Очевидно, что Талант не зависит от уровня способностей родителей. Более того, мы не дети своих родителей, вернее, Талант не от наших родителей. Наши родители — формальная энергетическая причина нашего физиологического появления в этом мире, и не следует путать наследование отдельных черт характера матери или отца с очертаниями форм Таланта.
Возможно, что каждый из нас является носителем духа и форм Таланта очень далеких предшественников, и в меньшей степени — групп, семейств, кланов, современных нам людей. Предполагаю, что масштаб Таланта конкретного человека зависит от соотношения разновеликих и разновременных цивилизаций, которые сплелись в генеалогическом пути этого человека.
И в этом смысле талантливым человеком может стать, видимо, только тот человек, который «носит в себе» наиболее сохранившуюся, полновесную цепь культурно-исторического и сексуального развития.
То есть только тот человек, чья «цепь», внутренняя цепь, протянулась до наших дней с наименьшими потерями и усечениями. Только такая индивидуальность «выпячивается» своей неизбежной и некоторыми отмечаемой необыкновенностью.

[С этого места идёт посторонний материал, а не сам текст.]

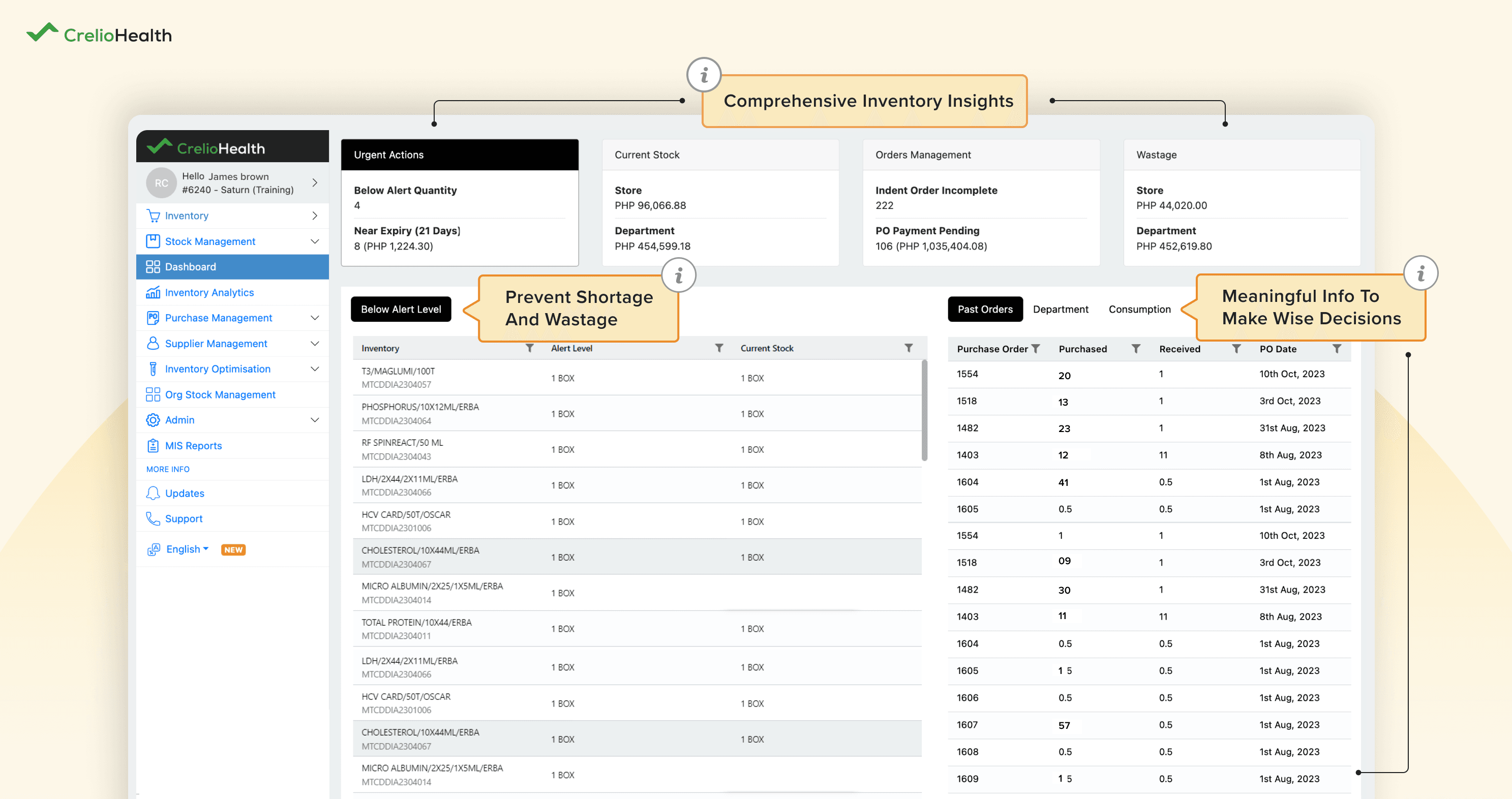Screen dimensions: 1512x799
Task: Filter the Purchase Order column
Action: coord(1036,349)
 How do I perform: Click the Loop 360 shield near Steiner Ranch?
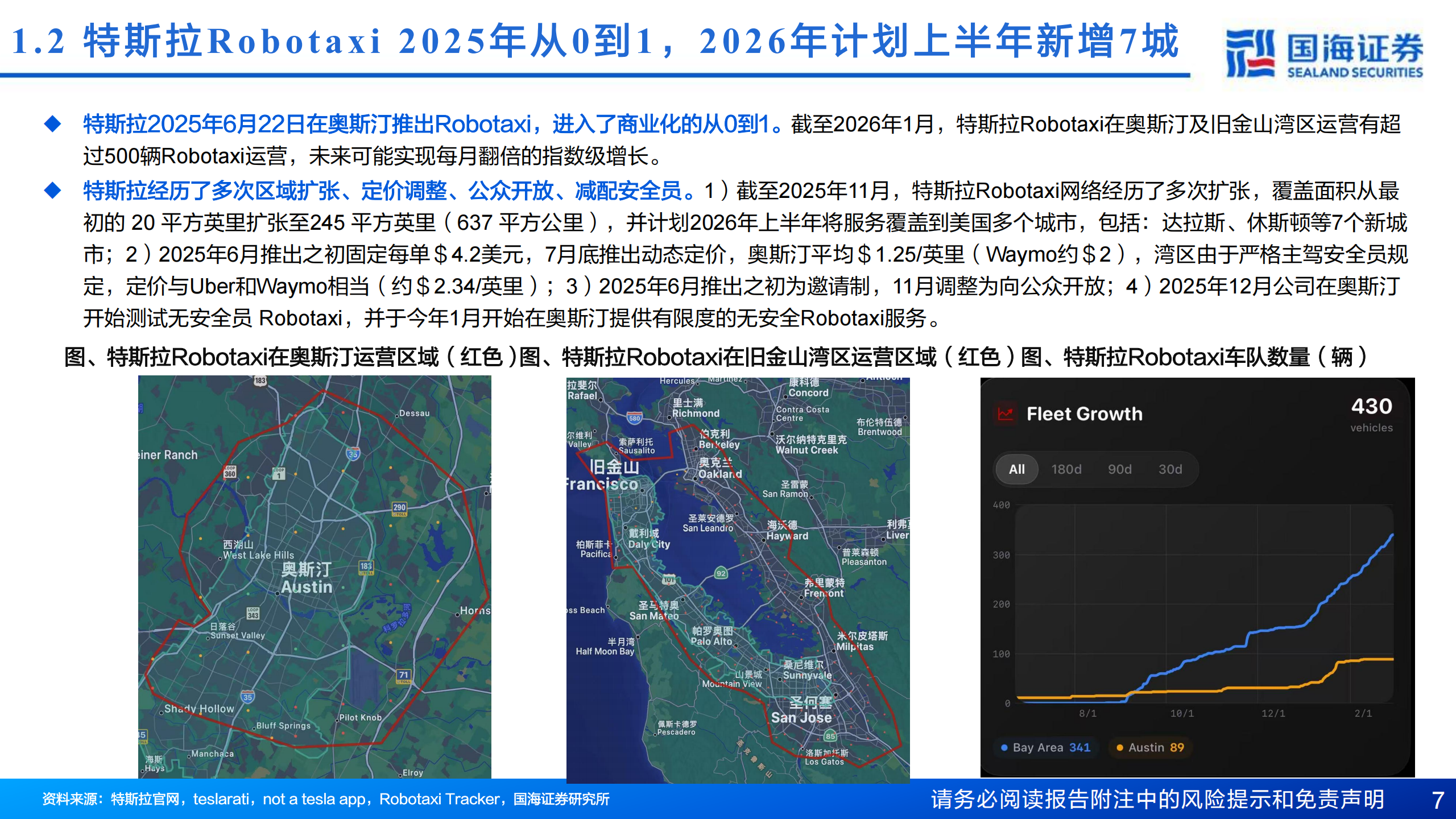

Различные цивилизации в масштабе существования, жизни Таланта могут быть диаметрально противоположными по уровню развития. Первоначально находясь на разных ступенях и в разных возрастных категориях в жизни Таланта, они, эти цивилизации, вступают в активное взаимодействие, и это взаимодействие является сугубо «эротическим»; причем имеет место или насилие, или влюбленность «старой» цивилизации в новую, молодую. И в этом смысле цивилизации могут случайно влюбиться и во младенца, и младенец будет гением, но скоро умрет.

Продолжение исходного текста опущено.